_EXERCISE INSTRUCTIONS_.
Nothing but the lines from the one with "You are a computer-use agent. The image" down to the one with "Image resolution: width=600" should be returned, exactly and with both ends included, from the material below.

[Opening DATA FOR ANALYSIS section]

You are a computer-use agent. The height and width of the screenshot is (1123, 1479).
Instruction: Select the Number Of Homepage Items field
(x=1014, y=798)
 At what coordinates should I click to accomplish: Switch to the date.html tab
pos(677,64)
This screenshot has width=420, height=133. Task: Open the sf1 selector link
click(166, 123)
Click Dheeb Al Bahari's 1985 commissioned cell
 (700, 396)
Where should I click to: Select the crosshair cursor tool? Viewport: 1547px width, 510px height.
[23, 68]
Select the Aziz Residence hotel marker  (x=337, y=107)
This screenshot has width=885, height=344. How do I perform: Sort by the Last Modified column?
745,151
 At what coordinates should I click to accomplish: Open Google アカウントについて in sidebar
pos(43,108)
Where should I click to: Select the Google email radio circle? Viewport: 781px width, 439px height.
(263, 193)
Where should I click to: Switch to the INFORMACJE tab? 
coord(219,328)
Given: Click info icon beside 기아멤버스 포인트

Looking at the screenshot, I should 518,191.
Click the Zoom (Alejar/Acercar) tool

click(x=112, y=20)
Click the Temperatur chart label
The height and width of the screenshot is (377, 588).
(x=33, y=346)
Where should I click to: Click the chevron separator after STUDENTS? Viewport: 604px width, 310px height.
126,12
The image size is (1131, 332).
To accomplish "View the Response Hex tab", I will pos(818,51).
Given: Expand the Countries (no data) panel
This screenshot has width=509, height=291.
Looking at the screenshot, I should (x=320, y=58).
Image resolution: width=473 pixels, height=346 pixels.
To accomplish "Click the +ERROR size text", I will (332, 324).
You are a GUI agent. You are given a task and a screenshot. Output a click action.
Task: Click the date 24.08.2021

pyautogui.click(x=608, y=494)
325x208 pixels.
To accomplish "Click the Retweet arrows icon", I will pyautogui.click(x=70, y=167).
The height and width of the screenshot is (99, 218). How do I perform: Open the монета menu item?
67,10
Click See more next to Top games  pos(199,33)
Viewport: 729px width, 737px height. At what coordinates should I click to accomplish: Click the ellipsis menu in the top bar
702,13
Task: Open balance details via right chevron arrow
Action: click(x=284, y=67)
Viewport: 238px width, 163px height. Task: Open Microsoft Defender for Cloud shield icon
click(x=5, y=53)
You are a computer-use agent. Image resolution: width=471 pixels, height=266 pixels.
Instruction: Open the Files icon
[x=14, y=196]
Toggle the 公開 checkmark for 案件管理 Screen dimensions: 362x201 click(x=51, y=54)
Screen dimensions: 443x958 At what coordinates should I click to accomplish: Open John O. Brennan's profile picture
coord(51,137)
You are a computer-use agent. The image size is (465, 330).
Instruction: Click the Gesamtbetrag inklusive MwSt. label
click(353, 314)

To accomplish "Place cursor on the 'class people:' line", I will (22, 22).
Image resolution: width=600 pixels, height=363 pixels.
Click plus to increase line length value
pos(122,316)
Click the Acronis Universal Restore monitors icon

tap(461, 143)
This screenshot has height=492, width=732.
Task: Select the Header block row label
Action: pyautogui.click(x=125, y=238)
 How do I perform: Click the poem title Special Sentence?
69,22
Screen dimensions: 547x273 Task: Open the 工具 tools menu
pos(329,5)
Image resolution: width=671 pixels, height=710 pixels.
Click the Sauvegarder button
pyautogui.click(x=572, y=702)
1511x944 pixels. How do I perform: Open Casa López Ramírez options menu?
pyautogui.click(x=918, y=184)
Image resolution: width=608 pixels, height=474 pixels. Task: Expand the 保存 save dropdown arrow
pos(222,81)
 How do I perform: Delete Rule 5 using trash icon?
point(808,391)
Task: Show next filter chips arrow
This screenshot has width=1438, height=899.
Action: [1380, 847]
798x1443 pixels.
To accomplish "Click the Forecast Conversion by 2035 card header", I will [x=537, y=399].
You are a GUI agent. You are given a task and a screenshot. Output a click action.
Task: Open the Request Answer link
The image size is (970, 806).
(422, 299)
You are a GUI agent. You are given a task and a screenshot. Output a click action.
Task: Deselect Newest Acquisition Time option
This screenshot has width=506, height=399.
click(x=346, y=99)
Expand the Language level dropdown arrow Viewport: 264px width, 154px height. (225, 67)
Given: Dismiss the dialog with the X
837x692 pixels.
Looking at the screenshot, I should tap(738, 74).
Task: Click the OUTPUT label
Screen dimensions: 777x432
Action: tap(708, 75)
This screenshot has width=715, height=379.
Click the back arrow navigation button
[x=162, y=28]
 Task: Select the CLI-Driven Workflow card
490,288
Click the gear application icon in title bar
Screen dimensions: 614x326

[Closing DATA FOR ANALYSIS section]

_ANSWER SECTION_.
You are a computer-use agent. The image size is (465, 330).
Instruction: Click the Gesamtbetrag inklusive MwSt. label
click(353, 314)

To accomplish "Place cursor on the 'class people:' line", I will (22, 22).
Image resolution: width=600 pixels, height=363 pixels.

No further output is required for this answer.